BZOJ 1739: [Usaco2005 mar]Space Elevator 太空电梯

题目

 

1739: [Usaco2005 mar]Space Elevator 太空电梯

Time Limit: 5 Sec  Memory Limit: 64 MB

 

Description

 

The cows are going to space! They plan to achieve orbit by building a sort of space elevator: a giant tower of blocks. They have K (1 <= K <= 400) different types of blocks with which to build the tower. Each block of type i has height h_i (1 <= h_i <= 100) and is available in quantity c_i (1 <= c_i <= 10). Due to possible damage caused by cosmic rays, no part of a block of type i can exceed a maximum altitude a_i (1 <= a_i <= 40000). Help the cows build the tallest space elevator possible by stacking blocks on top of each other according to the rules.

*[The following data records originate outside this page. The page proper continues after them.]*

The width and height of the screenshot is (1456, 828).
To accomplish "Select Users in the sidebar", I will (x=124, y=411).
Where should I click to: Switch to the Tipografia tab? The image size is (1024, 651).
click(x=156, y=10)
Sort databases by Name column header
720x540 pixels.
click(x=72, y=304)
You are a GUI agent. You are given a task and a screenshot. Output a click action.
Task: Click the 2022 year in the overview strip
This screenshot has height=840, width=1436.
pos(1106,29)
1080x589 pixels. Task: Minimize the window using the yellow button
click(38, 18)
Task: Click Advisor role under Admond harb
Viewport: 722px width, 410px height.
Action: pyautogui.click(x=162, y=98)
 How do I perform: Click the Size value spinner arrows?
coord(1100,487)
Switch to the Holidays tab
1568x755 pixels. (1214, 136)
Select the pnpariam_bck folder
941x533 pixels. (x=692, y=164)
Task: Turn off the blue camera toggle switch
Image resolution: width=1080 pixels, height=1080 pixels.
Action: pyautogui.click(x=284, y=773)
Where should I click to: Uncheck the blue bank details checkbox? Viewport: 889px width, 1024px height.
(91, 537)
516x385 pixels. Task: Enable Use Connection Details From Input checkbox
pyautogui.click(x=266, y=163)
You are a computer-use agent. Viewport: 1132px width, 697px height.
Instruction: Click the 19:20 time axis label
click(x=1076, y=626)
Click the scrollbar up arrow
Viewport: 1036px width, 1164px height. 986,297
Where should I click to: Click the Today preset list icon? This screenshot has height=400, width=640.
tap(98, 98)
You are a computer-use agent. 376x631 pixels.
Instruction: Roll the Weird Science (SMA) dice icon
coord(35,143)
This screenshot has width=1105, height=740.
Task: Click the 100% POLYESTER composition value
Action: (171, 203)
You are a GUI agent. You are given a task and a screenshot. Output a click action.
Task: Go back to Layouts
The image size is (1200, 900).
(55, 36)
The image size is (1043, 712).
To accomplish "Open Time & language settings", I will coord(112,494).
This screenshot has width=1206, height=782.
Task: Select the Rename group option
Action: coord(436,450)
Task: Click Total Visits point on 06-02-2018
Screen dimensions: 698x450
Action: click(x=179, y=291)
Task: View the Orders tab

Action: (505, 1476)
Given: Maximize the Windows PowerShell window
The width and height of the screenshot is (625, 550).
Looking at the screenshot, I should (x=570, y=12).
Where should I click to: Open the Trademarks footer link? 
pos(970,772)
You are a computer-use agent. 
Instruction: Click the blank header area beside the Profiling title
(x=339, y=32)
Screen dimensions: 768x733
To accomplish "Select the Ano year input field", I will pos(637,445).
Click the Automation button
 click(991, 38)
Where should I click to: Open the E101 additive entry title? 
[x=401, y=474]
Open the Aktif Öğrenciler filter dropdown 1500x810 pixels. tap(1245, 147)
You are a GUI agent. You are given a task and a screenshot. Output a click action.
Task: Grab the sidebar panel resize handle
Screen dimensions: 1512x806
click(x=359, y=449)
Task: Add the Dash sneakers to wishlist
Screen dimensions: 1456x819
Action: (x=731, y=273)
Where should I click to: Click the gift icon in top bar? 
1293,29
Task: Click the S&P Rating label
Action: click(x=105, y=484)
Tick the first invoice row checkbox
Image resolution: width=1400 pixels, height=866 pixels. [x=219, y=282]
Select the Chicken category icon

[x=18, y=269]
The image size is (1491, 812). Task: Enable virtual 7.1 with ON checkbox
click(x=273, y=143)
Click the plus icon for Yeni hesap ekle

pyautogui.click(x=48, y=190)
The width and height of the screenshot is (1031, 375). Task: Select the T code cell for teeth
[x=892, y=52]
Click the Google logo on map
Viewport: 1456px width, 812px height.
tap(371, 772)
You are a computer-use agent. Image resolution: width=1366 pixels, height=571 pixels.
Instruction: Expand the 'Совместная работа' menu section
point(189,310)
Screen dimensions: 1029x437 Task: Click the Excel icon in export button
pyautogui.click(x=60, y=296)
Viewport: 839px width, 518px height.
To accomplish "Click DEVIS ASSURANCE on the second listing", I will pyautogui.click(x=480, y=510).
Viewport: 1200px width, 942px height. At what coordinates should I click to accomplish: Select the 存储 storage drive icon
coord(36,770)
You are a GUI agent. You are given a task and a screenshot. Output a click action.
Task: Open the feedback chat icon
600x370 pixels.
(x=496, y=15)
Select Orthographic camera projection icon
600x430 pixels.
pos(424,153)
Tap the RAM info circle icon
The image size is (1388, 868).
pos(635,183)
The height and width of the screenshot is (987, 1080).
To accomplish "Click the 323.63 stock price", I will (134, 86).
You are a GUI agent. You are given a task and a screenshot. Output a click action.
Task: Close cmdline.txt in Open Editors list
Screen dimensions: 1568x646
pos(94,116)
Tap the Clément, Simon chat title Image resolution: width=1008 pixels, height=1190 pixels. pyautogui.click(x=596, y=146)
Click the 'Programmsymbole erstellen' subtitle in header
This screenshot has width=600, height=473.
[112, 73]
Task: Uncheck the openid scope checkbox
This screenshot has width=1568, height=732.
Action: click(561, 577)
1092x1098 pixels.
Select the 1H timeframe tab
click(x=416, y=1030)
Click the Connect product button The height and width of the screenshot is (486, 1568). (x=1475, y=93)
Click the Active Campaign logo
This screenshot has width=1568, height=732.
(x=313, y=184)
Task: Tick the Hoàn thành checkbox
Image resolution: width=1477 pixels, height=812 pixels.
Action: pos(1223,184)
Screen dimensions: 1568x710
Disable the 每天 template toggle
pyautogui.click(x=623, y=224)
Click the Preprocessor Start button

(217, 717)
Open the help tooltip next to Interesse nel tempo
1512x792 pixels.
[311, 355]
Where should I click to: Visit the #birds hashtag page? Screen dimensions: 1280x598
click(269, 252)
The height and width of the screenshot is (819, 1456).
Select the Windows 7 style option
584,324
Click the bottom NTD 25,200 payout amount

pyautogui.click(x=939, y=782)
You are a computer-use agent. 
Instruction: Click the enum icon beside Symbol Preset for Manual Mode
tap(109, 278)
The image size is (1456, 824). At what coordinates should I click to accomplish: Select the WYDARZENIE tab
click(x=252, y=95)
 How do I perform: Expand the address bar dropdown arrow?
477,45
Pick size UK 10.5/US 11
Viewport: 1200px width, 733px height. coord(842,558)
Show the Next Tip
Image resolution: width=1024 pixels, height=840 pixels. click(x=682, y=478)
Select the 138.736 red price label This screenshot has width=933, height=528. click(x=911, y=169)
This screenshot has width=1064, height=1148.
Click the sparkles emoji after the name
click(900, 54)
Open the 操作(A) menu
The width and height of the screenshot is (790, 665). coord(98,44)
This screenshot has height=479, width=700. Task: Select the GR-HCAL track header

牛们要到太空去了！他们打算建造一座太空电梯来送他们进入轨道．

有K(1≤K≤400)神方块，第i种有一个特定的高度hi(l≤hi≤100)，一定的存量ci(l≤ci≤10).为防宇宙射线的破坏，第i种方块的任何部分不能超过高度ai(l≤ai≤40000)． 请用这些方块堆出最高的太空电梯．

 

Input

 

* Line 1: A single integer, K * Lines 2..K+1: Each line contains three space-separated integers: h_i, a_i, and c_i. Line i+1 describes block type i.

 

    第1行输入一个整数K.

    接下来K行，每行输入三个整数hi，ai，ci．

 

Output

 

* Line 1: A single integer H, the maximum height of a tower that can be built

 

    一个整数，表示最大高度．

 

Sample Input

 

3
7 40 3
5 23 8
2 52 6

 

Sample Output

 

48
从底部开始，先放3个方块2，之后3个方块1，接下来6个方块3．不能把3个方块1堆到4个方
块2上，因为这样最高的方块1的顶部高度超过了40.

 

HINT

 

 

 

Source

 

Gold

 

题解

Orz考完小四门的期中考试，来刷刷水题愉悦一下身心！Orz坑爹的生物一共75分钟竟然70道选择题一堆大题，我还好几周没去，呵呵~好的，这道题目其实就是做n遍有限背包~

代码

/*Author:WNJXYK*/
#include<cstdio>
#include<algorithm> 
using namespace std;

struct Node{
    int c;
    int h;
    int a;
}; 
Node k[405];
bool f[40005];
bool cmp(Node a,Node b){
    if (a.a<b.a)return true;
    return false;
}
int n;
int main(){
    scanf("%d",&n);
    for (int i=1;i<=n;i++) scanf("%d%d%d",&k[i].h,&k[i].a,&k[i].c);
    f[0]=true;
    sort(k+1,k+n+1,cmp);
    for (int i=1;i<=n;i++){
        for (int h=k[i].a;h>=0;h--){
            for (int j=1;j<=k[i].c&&k[i].h*j+h<=k[i].a;j++){
                f[k[i].h*j+h]=f[k[i].h*j+h]||f[h];
            }
        }
    }
    int Ans=0;
    for (int i=40000;i>=0;i--)
        if (f[i]){
            Ans=i;
            break;
        }
    printf("%d\n",Ans);
    return 0;
}